Con l’entrata in vigore della legge 230, che ha riformato sostanzialmente la 772, il numero degli obiettori è cresciuto notevolmente. In parte sono venute meno alcune motivazioni “politiche” ed è prevalsa una concezione “serviziocivilista” che ha portato, dopo la sospensione della leva obbligatoria, all’istituzione di un servizio civile nazionale volontario, retribuito, in prevalenza femminile, che sa tanto di presalario e di formazione professionale.
Dopo la fine della cosiddetta guerra fredda e l’implosione dell’impero sovietico, è stata ufficialmente inaugurata la guerra umanitaria seguita dalla guerra al terrorismo. Non sappiamo dove ci porteranno.

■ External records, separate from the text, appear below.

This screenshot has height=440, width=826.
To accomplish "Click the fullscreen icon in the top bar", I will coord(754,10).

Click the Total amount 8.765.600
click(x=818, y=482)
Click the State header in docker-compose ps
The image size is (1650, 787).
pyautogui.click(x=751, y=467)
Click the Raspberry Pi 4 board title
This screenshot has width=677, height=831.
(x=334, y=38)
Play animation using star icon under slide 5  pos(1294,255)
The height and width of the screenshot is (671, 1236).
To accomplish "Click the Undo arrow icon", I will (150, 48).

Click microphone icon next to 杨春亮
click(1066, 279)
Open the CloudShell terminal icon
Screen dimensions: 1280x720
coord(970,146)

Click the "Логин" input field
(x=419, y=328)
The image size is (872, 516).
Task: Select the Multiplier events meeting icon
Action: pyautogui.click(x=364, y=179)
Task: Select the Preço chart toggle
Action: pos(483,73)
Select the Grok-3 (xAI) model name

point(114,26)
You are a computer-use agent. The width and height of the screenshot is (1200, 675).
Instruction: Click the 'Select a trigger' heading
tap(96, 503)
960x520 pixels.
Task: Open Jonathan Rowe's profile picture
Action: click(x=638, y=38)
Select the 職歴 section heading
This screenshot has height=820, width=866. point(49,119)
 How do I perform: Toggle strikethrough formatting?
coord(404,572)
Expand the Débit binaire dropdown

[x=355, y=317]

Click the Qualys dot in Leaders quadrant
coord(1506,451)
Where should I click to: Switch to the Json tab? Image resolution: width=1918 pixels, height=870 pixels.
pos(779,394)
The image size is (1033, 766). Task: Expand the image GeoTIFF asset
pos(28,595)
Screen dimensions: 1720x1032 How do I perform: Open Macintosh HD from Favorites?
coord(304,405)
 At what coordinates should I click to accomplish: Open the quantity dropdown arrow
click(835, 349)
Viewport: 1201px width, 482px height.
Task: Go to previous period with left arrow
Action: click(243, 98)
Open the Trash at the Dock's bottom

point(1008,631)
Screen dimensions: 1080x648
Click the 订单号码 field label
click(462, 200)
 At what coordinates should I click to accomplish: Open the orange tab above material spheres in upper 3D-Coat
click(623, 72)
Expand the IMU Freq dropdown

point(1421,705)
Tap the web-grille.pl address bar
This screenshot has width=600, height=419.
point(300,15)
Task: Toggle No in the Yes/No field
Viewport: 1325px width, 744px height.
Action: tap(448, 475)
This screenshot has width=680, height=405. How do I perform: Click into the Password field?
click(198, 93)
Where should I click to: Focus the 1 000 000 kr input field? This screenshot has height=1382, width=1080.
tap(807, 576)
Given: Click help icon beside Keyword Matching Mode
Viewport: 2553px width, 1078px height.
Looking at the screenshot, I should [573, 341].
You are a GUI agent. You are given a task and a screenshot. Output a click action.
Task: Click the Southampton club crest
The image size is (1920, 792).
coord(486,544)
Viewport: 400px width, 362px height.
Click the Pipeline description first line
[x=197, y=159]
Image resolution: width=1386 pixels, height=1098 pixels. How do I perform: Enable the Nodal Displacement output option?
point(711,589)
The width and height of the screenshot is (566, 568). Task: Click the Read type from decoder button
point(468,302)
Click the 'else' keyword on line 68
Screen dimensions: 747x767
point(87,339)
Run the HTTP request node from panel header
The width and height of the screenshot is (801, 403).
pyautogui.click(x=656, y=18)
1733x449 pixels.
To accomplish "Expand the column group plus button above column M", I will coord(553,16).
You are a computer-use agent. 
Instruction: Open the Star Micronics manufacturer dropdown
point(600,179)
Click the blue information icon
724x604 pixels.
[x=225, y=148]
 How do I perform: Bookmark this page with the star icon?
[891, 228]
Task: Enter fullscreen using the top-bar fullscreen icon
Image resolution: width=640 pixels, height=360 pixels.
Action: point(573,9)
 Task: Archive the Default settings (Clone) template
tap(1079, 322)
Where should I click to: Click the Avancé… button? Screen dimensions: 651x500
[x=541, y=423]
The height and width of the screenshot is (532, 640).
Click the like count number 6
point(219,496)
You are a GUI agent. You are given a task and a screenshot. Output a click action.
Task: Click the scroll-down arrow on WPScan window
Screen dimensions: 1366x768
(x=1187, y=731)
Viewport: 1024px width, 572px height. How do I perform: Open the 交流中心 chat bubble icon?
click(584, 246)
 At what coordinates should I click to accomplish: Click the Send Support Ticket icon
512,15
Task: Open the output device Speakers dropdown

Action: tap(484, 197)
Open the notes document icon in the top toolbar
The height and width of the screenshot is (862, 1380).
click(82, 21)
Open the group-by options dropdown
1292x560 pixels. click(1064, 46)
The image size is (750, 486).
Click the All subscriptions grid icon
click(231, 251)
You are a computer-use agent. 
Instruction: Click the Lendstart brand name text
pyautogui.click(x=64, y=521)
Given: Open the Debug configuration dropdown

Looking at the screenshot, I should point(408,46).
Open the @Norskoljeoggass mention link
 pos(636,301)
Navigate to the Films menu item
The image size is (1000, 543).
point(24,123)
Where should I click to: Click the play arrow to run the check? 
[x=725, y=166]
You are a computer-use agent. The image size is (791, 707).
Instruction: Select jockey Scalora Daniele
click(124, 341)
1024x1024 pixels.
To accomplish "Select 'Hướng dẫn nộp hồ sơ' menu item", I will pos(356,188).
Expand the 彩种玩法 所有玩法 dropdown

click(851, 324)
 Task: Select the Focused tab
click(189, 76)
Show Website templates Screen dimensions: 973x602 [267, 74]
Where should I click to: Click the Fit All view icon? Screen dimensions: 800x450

L’unica certezza che abbiamo è che la pace è nemica acerrima dei fabbricanti di armi e di tutti coloro che si arricchiscono seminando morte e distruzione ovunque ci sono interessi economici da difendere. L’obiezione di coscienza alle armi e alla guerra sono quanto mai attuali e necessarie. Come è necessario affrontare con coraggio e determinazione le battaglie per un nuovo modello di sviluppo ecocompatibile e la sperimentazione di forme di vita comunitaria che aiutino a modificare dentro di noi i modelli relazionali e i comportamenti sociali.